I wish I could say my Bible was worn at the seams. I wish I could say I don’t continuously hit the snooze button, making excuses to sleep through my morning quiet time with the Lord. My head doesn’t bow in prayer as often as it should, and my hands hang at my sides while they should be lifted in praise. I let myself get swallowed up by the world, kind of like Jonah getting swallowed by the whale, only on much drier terms.

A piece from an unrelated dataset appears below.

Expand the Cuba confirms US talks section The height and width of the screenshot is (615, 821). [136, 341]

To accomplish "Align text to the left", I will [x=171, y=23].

Most days my heart cries for order.

Recently I found myself stuck in a rut. A deep rut, similar to a pot hole after an ice storm. I got lost in the comparison game, only to come out as the loser. Days were long, and nights longer. The pot hole became a sink hole. As I spent a couple days restlessly battling the chaos within me, I gave in and handed my greed over to God. I said, “Father, I’m exhausted. I’m selfish and jealous for so many things.” And I was. I had a calloused heart for a good week, trying to make jealousy a prettier trait than it is. Despite my efforts, there just wasn’t any justifying my feelings. I ran to Jesus, and called His Name. I remembered the freedom in front of me. I remembered that chains are broken and shackles fall to our feet when we call upon our gentle Father. With these realizations, God plucked me out of the rut, and paved over the pot hole. With closed eyes and folded hands, I called on Him, only minutes before How He Loves came on my Pandora station. The first line, “He is jealous for me,” echoed in my ears, resonating with a new meaning. I had heard this song before, too many times to count, but this time I heard Jesus, not David Crowder. “I am jealous for you,” He whispered, “I long for you.” Oh, amazing grace, how sweet the sound.

He is jealous for me. The Maker of everything in sight, the One who hung the stars and carved the mountains, is jealous for me. I am cherished and I am pursued by a Love that outdoes all the rest. I am enveloped in His grace, sealed tight like a love letter sent to free a debtor. I imagine God peeling and sticking a stamp to the corner of a grace-filled envelope, before putting the flag up on the mailbox. Heaven’s mailroom must be filled to the brim with envelopes of the same sort. Although I’d like to picture it that way, grace is stamped with Christ’s blood, something far more precious.